> **SHORT TASK**:
Copy out, word for word, the entries that run from the line containing "You are a computer-use agent. Viewport: 1152px" through the line containing "I will 25,301.", including both of those lines.

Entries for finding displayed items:
-.-.-
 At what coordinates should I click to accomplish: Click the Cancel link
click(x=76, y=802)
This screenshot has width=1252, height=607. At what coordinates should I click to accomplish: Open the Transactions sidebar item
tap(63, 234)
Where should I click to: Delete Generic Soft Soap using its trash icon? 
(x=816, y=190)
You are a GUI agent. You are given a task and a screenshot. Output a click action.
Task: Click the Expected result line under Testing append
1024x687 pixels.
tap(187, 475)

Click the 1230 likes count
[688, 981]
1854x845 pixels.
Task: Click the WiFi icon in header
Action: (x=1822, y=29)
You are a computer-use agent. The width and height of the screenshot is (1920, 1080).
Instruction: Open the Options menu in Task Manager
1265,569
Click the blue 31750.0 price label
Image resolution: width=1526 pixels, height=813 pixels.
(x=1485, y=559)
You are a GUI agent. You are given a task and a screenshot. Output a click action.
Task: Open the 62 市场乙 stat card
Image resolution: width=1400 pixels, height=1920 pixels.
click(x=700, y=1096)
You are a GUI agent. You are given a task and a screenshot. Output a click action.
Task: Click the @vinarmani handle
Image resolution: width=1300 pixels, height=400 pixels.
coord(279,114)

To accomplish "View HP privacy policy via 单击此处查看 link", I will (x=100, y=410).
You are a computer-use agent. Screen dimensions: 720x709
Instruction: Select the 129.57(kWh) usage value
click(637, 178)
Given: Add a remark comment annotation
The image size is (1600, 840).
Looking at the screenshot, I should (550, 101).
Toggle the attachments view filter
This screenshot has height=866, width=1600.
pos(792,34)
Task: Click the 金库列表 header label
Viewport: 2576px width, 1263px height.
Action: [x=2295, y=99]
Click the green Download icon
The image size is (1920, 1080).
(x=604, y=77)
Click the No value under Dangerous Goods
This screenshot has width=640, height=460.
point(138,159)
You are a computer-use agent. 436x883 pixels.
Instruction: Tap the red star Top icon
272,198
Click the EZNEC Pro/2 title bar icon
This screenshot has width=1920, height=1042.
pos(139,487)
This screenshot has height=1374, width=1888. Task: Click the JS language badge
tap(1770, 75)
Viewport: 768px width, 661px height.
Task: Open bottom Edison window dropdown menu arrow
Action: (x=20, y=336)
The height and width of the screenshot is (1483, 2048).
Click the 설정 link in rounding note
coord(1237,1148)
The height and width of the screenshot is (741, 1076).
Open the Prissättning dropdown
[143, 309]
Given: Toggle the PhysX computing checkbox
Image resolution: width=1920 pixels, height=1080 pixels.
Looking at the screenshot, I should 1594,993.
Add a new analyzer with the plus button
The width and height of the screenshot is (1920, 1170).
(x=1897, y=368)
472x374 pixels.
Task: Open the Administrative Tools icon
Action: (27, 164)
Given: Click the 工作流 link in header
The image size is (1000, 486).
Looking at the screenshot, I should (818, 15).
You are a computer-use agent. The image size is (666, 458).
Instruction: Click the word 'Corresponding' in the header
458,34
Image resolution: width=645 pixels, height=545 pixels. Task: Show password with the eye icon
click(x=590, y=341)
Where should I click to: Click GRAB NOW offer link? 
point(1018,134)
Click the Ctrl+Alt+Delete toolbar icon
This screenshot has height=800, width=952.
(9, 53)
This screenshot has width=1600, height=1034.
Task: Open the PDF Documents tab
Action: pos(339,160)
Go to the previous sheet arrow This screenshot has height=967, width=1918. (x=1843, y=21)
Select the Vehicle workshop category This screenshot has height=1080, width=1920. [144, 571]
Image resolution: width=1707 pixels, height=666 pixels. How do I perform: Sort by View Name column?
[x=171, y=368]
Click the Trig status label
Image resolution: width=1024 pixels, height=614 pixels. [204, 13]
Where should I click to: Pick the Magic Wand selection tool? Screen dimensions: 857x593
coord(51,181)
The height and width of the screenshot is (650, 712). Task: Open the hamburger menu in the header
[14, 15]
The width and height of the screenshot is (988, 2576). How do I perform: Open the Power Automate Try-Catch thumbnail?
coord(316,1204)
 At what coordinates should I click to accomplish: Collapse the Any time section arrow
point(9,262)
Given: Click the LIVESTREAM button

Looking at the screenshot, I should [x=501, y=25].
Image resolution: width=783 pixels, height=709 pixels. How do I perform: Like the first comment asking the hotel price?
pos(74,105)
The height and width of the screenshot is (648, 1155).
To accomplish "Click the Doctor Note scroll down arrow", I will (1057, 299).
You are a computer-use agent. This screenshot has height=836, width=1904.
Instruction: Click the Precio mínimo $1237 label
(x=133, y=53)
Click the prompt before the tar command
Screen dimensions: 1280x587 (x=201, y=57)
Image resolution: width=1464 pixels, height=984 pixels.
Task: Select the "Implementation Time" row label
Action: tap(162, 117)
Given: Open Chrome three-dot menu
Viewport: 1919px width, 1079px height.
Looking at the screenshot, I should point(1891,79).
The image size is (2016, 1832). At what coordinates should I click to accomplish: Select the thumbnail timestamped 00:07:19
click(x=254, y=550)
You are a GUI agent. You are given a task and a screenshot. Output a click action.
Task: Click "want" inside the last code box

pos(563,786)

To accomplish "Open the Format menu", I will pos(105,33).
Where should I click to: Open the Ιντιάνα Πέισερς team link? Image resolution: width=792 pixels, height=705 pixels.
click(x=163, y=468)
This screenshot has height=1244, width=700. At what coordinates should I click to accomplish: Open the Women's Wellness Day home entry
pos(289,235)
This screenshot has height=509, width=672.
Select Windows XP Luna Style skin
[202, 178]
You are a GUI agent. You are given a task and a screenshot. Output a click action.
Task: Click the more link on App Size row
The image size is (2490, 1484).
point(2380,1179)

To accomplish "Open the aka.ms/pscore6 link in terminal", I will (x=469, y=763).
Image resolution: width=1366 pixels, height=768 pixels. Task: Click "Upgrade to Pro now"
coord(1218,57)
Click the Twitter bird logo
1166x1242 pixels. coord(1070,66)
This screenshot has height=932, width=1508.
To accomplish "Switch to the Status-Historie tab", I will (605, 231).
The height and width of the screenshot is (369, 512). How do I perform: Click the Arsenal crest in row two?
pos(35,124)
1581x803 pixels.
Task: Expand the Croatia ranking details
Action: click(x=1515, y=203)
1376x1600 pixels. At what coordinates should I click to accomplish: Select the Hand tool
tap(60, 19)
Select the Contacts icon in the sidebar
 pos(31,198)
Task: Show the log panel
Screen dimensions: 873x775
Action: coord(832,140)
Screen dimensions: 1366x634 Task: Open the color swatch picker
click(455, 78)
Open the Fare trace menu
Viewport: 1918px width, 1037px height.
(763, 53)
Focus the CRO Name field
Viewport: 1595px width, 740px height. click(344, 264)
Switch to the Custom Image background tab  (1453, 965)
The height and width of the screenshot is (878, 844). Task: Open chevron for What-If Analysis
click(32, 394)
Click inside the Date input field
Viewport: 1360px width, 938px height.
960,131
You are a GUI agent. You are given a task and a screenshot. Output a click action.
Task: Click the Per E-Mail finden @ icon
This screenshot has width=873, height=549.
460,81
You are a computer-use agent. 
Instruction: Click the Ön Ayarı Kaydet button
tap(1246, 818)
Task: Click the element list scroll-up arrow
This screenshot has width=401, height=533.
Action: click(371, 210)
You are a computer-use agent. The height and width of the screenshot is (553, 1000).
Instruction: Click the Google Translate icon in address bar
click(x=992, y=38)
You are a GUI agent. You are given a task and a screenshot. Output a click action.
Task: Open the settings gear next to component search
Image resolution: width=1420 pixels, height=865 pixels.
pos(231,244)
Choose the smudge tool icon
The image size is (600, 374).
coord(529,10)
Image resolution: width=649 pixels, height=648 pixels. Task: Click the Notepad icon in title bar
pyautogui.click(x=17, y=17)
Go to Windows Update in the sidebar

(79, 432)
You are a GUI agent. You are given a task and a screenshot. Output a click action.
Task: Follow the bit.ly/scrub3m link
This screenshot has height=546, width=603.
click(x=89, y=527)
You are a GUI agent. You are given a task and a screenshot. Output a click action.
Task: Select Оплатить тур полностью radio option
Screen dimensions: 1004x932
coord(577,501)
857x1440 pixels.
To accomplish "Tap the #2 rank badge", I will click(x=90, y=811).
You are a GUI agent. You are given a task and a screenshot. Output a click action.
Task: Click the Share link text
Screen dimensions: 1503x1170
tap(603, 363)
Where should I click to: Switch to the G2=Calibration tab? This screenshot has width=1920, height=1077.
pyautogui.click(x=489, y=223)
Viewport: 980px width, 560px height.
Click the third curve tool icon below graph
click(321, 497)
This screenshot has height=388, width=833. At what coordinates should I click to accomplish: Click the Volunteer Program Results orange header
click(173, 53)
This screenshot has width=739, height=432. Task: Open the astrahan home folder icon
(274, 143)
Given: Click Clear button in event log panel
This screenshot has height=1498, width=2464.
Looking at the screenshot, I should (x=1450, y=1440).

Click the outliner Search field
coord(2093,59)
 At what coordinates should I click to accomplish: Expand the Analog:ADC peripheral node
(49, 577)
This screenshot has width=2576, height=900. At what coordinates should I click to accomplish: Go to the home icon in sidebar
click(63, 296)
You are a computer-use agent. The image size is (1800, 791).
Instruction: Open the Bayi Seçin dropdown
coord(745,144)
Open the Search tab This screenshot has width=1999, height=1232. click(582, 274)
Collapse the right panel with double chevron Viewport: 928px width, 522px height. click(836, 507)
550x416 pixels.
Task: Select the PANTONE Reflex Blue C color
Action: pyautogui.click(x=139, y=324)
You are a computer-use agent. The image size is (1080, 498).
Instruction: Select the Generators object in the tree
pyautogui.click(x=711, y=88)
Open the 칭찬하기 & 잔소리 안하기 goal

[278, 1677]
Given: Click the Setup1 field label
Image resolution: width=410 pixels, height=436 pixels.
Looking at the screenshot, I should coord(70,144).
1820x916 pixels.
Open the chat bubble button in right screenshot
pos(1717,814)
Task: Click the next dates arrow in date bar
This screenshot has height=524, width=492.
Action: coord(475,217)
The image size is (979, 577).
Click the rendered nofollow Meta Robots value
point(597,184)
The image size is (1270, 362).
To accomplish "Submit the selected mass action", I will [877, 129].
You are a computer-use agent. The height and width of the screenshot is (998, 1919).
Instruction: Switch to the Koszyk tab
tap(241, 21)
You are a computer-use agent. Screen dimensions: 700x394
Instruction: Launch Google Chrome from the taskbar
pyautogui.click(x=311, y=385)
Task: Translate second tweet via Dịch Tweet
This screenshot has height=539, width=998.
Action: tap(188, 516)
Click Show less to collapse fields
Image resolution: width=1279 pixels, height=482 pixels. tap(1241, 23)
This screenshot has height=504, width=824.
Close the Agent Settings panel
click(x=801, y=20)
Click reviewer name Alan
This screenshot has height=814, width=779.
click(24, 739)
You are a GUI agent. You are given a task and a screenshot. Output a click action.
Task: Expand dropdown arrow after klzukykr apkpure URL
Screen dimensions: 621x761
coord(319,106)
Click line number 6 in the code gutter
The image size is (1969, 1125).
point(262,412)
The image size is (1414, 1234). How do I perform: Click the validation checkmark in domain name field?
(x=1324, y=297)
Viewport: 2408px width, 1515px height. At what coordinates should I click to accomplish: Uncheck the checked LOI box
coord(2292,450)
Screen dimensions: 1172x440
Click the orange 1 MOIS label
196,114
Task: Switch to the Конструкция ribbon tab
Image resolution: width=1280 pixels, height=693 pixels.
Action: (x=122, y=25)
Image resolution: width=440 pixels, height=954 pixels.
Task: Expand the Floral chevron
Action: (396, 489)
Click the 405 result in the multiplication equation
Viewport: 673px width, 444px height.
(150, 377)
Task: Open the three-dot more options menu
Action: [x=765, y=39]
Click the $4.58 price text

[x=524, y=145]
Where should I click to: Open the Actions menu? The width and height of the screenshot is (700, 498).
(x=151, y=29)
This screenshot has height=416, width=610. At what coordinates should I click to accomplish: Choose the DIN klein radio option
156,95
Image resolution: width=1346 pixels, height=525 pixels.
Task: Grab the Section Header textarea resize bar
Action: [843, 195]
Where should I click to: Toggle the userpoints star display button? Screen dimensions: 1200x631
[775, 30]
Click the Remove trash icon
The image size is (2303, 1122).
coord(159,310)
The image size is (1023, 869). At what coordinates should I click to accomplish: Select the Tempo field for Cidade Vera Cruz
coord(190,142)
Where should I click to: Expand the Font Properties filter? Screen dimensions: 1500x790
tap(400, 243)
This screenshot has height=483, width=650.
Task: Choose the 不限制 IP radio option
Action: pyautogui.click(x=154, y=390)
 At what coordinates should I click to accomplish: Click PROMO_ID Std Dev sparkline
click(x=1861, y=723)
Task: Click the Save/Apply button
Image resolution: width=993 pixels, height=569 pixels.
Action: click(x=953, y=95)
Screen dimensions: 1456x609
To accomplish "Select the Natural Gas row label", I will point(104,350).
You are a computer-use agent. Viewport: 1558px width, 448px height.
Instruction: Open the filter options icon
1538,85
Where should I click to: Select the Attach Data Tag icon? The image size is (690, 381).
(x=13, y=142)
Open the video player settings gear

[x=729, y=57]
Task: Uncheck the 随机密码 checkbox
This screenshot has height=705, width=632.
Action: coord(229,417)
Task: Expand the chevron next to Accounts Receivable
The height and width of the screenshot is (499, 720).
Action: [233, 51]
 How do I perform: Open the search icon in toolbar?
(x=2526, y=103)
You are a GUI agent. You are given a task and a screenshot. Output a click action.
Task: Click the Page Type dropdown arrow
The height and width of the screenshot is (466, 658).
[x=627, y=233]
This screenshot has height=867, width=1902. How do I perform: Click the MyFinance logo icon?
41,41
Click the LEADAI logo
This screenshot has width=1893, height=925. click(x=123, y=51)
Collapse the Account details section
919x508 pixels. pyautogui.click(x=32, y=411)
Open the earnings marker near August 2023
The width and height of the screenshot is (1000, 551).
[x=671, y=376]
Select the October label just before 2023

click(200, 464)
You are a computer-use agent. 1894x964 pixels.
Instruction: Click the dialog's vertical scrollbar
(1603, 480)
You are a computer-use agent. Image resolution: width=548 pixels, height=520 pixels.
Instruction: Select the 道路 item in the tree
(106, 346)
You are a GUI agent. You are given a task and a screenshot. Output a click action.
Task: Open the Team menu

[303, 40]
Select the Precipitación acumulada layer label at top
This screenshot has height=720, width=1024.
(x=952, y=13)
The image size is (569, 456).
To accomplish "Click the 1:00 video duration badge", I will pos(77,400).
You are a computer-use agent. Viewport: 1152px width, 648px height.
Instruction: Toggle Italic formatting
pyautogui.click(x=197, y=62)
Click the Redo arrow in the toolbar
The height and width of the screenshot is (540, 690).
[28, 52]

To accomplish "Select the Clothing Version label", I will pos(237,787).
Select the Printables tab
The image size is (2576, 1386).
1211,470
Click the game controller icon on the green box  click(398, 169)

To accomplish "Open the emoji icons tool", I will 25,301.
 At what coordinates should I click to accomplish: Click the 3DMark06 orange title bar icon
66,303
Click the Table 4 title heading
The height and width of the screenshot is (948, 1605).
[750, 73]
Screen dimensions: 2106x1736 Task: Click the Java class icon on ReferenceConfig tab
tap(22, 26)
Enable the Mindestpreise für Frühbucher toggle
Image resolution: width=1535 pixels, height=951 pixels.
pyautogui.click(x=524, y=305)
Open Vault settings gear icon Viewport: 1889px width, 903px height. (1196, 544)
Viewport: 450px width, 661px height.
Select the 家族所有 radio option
-.-.-
> **TASK RESULT**:
You are a computer-use agent. Viewport: 1152px width, 648px height.
Instruction: Toggle Italic formatting
pyautogui.click(x=197, y=62)
Click the Redo arrow in the toolbar
The height and width of the screenshot is (540, 690).
[28, 52]

To accomplish "Select the Clothing Version label", I will pos(237,787).
Select the Printables tab
The image size is (2576, 1386).
1211,470
Click the game controller icon on the green box  click(398, 169)

To accomplish "Open the emoji icons tool", I will 25,301.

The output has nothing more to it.